To infer the schema, the connector samples a set of records (configurable through aerospike.schema.scan
) to decide the name of bins/columns and their types. This implies that the derived schema depends entirely upon sampled records.
Note that __key
was not part of provided schema. So how can one query using __key
? We can just add __key
in provided schema with appropriate type. Similarly we can add __gen
or __ttl
etc.
val schemaWithPK: StructType = new StructType(Array(
StructField("__key",IntegerType, nullable = false),
StructField("id", IntegerType, nullable = false),
StructField("name", StringType, nullable = false),
StructField("age", IntegerType, nullable = false),
StructField("salary",IntegerType, nullable = false)))
We recommend that you provide schema for queries that involve complex data types such as lists, maps, and mixed types.
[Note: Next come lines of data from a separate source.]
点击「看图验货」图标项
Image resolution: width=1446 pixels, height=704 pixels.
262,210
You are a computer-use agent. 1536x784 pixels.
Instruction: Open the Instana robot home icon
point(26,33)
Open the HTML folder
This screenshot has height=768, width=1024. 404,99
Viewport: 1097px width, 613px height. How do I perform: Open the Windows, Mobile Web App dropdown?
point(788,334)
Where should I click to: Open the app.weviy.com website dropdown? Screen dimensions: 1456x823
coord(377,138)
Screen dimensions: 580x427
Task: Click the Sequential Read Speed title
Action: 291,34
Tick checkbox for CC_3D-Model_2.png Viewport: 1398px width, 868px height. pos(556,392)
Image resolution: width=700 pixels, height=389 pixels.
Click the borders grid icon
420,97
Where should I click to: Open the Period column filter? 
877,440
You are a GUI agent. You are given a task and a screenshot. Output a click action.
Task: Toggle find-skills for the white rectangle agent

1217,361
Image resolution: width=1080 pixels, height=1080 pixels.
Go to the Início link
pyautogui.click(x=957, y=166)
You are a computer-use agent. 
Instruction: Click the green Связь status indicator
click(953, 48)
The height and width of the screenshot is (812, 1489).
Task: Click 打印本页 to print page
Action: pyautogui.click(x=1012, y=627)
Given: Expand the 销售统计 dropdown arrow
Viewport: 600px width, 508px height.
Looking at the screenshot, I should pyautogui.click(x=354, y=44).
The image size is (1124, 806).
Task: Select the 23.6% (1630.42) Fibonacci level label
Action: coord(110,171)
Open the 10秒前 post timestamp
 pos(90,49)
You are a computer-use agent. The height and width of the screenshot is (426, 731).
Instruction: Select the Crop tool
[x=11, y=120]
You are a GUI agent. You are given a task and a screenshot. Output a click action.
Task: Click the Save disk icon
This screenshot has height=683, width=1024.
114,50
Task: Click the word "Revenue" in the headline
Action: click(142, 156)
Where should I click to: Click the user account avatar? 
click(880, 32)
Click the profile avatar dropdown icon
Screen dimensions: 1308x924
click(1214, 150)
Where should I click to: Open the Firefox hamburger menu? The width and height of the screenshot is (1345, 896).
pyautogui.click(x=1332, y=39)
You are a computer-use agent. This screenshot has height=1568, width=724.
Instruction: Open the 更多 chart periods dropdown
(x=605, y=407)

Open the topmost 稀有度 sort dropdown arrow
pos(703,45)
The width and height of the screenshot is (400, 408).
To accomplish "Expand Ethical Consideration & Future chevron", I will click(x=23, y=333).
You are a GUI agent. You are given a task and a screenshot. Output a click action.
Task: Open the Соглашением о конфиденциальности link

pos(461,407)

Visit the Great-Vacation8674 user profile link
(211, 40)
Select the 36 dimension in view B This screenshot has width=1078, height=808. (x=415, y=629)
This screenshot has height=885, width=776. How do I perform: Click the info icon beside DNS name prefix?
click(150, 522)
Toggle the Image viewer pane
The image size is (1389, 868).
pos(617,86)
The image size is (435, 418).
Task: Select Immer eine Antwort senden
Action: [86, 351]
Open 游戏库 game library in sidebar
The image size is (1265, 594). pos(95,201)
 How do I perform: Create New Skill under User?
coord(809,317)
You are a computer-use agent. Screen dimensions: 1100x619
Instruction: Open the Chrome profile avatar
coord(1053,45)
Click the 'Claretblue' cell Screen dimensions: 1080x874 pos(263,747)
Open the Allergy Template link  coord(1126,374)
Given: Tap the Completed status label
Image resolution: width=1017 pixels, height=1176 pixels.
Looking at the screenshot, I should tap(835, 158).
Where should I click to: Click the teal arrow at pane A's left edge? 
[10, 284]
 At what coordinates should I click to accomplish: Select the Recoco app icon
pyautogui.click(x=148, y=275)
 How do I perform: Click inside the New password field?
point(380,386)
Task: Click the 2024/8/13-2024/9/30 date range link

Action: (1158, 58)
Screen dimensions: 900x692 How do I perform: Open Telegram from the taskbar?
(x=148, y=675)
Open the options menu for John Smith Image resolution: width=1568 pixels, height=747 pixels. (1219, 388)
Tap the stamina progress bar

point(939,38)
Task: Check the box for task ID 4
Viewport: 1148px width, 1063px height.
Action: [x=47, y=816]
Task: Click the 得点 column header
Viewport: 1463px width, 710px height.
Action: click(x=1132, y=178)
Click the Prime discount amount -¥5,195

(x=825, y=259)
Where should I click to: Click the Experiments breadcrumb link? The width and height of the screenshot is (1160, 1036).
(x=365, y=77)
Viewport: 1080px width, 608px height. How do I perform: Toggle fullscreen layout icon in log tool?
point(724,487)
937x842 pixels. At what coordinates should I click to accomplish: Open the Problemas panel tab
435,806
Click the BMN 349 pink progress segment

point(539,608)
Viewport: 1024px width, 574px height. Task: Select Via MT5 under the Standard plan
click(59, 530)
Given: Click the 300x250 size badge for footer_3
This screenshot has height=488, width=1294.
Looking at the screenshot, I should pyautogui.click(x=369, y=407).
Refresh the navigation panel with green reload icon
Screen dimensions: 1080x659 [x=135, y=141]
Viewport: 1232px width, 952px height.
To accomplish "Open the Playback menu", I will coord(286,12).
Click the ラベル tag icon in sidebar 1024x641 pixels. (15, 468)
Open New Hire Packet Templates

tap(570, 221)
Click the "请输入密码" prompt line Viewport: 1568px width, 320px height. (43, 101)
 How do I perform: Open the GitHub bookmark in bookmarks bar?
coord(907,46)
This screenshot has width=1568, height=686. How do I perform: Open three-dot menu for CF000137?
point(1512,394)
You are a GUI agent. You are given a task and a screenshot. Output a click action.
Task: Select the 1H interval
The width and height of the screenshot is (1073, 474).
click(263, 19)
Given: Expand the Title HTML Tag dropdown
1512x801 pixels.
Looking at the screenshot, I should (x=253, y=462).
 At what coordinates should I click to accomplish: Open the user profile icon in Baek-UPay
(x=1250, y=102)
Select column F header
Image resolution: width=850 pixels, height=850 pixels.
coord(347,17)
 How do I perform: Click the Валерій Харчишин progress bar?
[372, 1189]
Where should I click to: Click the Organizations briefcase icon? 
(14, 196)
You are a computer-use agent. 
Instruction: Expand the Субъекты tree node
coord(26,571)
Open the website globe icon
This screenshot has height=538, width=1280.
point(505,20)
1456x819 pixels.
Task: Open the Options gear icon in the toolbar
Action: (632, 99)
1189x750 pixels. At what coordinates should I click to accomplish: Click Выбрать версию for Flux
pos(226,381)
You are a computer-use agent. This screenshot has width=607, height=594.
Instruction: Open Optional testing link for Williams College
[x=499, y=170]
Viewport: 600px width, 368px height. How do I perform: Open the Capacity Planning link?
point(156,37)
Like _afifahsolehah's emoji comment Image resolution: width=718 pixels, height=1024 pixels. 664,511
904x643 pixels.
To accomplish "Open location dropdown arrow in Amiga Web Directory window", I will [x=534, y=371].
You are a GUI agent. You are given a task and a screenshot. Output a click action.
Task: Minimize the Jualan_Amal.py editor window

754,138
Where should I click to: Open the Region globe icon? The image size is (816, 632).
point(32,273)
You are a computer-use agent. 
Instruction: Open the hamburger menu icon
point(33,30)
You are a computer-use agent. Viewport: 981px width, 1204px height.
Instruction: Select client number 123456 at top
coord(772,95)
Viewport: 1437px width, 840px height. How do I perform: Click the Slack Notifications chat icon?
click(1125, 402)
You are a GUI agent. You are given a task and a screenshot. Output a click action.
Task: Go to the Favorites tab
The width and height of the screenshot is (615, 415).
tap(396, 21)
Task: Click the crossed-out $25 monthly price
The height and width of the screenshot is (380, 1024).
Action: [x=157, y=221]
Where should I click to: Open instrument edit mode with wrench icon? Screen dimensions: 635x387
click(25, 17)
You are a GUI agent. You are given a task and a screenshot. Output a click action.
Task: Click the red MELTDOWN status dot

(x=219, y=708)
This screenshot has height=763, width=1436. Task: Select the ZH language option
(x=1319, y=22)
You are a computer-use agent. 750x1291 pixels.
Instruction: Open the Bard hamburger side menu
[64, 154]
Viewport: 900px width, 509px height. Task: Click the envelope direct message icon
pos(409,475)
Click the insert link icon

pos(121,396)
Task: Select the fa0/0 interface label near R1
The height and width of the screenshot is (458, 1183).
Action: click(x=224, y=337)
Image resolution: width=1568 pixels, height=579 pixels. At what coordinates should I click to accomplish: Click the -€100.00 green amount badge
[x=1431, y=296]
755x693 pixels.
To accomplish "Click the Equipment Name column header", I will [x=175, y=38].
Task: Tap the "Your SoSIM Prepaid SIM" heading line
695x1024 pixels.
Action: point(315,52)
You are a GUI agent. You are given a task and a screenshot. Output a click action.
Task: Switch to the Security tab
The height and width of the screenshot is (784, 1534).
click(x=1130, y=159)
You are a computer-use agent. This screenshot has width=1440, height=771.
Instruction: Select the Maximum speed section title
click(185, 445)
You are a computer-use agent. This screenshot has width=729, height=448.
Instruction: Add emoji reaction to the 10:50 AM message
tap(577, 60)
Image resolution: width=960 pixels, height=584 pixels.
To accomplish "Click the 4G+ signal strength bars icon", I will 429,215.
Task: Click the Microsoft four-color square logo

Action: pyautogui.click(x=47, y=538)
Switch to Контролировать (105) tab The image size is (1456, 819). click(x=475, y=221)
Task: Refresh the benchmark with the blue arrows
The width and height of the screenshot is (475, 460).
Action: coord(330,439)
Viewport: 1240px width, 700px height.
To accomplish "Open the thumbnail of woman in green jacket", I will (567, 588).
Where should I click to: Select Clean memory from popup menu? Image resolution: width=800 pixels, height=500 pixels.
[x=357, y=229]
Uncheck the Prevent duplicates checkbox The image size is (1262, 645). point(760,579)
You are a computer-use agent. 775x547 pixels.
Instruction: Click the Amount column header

Using schema inference for CDT may cause unexpected issues.
Spark assumes that the underlying data store (Aerospike in this case) follows a strict schema for all the records within a table. However, Aerospike is a No-SQL DB and is schemaless. Hence a single bin (mapped to a column ) within a set ( mapped to a table ) could technically hold values of multiple Aerospike supported types. The Spark connector reconciles this incompatibility with help of certain rules. Please choose the configuration that suits your use case. The strict configuration (aerospike.schema.flexible = false ) could be used when you have modeled your data in Aerospike to adhere to a strict schema i.e. each record within the set has the same schema.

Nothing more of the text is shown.